> [Extract to read]
— begin —

The seqtube from diegoalbertotorres

Diego Alberto Torres Quintanilla
This is my final project for CS426: Building Decentralized Systems

This README provides a brief description of the code for the project. Additionally,
you can find a final writeup in the Proposals folder, which contains some conclusions are
further improvements. There are also some notes for testing at the end of the file.

ChatDialog.cc contains most of the code for the project. Particularly, it contains all 
the interesting code. Most of the code ended up in this class because it avoids excessive 
calls between objets that would only access the GUI.

The following is a list and description of the most important functions of the project, 
all contained in ChatDialog.cc, which is divided in sections (#### SECTION #####). Look 
for sections to find relevant functions. The functions described in this README file are 
all near the top of ChatDialog.cc and are located in the SHARED FILE FUNCTIONS, MERKLE 
TREE BUILDING FUNCTIONS and DOWNLOAD FUNCTIONS sections. Note that many other functions 
were written for this project, but are not as important (or are uninteresting GUI code).

void buildSharedFile(QString filePath):
This function accomplishes all the tasks that have to be done to add a file to the shared 
system. It gets the file's basic information (size, name), creates the file's Merkle tree 
in the database, inserts the file's information to the file table in the database, and 
puts the file in the GUI file list and a map of all files (used for many purposes).

QByteArray buildMerkleTree(QDataStream &in):
Returns the head hash of a file.

— end —

> [Given problem A] Rewrite the listing from the line containing "Click the C:\Program Files (x86) install path" through the end of the listing, inclusive, substituting "screen capture" for every "screenshot" and leaving everything else unchanged. Output only those lines.

> [Data provided]

— begin —

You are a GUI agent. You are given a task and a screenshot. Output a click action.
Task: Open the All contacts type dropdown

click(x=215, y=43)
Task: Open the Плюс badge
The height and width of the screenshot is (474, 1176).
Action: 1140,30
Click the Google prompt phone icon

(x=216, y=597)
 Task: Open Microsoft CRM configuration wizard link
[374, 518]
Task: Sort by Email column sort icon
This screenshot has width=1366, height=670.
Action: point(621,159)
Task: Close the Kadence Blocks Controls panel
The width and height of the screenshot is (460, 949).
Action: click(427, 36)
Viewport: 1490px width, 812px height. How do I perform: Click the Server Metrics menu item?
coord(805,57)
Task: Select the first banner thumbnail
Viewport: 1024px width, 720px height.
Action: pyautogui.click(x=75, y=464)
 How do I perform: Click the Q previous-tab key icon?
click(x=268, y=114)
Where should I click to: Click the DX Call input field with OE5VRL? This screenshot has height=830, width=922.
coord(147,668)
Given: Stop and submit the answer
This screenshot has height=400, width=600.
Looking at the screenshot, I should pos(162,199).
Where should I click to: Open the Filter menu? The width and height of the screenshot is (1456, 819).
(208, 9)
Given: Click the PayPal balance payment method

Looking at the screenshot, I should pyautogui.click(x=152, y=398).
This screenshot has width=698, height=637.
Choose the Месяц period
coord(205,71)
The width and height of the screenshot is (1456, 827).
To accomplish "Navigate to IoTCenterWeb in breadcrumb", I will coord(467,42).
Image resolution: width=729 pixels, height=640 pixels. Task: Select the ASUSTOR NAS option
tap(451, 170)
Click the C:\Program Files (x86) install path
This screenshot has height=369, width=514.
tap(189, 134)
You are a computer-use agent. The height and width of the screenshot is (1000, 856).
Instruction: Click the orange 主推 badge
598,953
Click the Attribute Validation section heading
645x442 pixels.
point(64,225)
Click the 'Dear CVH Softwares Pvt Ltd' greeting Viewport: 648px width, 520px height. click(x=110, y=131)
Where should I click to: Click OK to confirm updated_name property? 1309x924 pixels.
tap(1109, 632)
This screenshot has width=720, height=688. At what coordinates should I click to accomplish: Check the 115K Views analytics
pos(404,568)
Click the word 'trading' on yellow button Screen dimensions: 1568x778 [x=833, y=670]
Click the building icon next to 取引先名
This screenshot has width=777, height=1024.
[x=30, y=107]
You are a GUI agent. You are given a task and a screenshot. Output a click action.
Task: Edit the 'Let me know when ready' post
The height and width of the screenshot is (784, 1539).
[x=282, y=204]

— end —

> [Given problem B] Reproduce the seqtube project README in full, word for word.

> [Exercise answer A]
Click the C:\Program Files (x86) install path
This screen capture has height=369, width=514.
tap(189, 134)
You are a computer-use agent. The height and width of the screen capture is (1000, 856).
Instruction: Click the orange 主推 badge
598,953
Click the Attribute Validation section heading
645x442 pixels.
point(64,225)
Click the 'Dear CVH Softwares Pvt Ltd' greeting Viewport: 648px width, 520px height. click(x=110, y=131)
Where should I click to: Click OK to confirm updated_name property? 1309x924 pixels.
tap(1109, 632)
This screen capture has width=720, height=688. At what coordinates should I click to accomplish: Check the 115K Views analytics
pos(404,568)
Click the word 'trading' on yellow button Screen dimensions: 1568x778 [x=833, y=670]
Click the building icon next to 取引先名
This screen capture has width=777, height=1024.
[x=30, y=107]
You are a GUI agent. You are given a task and a screen capture. Output a click action.
Task: Edit the 'Let me know when ready' post
The height and width of the screen capture is (784, 1539).
[x=282, y=204]

> [Exercise answer B]
The seqtube from diegoalbertotorres

Diego Alberto Torres Quintanilla
This is my final project for CS426: Building Decentralized Systems

This README provides a brief description of the code for the project. Additionally,
you can find a final writeup in the Proposals folder, which contains some conclusions are
further improvements. There are also some notes for testing at the end of the file.

ChatDialog.cc contains most of the code for the project. Particularly, it contains all 
the interesting code. Most of the code ended up in this class because it avoids excessive 
calls between objets that would only access the GUI.

The following is a list and description of the most important functions of the project, 
all contained in ChatDialog.cc, which is divided in sections (#### SECTION #####). Look 
for sections to find relevant functions. The functions described in this README file are 
all near the top of ChatDialog.cc and are located in the SHARED FILE FUNCTIONS, MERKLE 
TREE BUILDING FUNCTIONS and DOWNLOAD FUNCTIONS sections. Note that many other functions 
were written for this project, but are not as important (or are uninteresting GUI code).

void buildSharedFile(QString filePath):
This function accomplishes all the tasks that have to be done to add a file to the shared 
system. It gets the file's basic information (size, name), creates the file's Merkle tree 
in the database, inserts the file's information to the file table in the database, and 
puts the file in the GUI file list and a map of all files (used for many purposes).

QByteArray buildMerkleTree(QDataStream &in):
Returns the head hash of a file.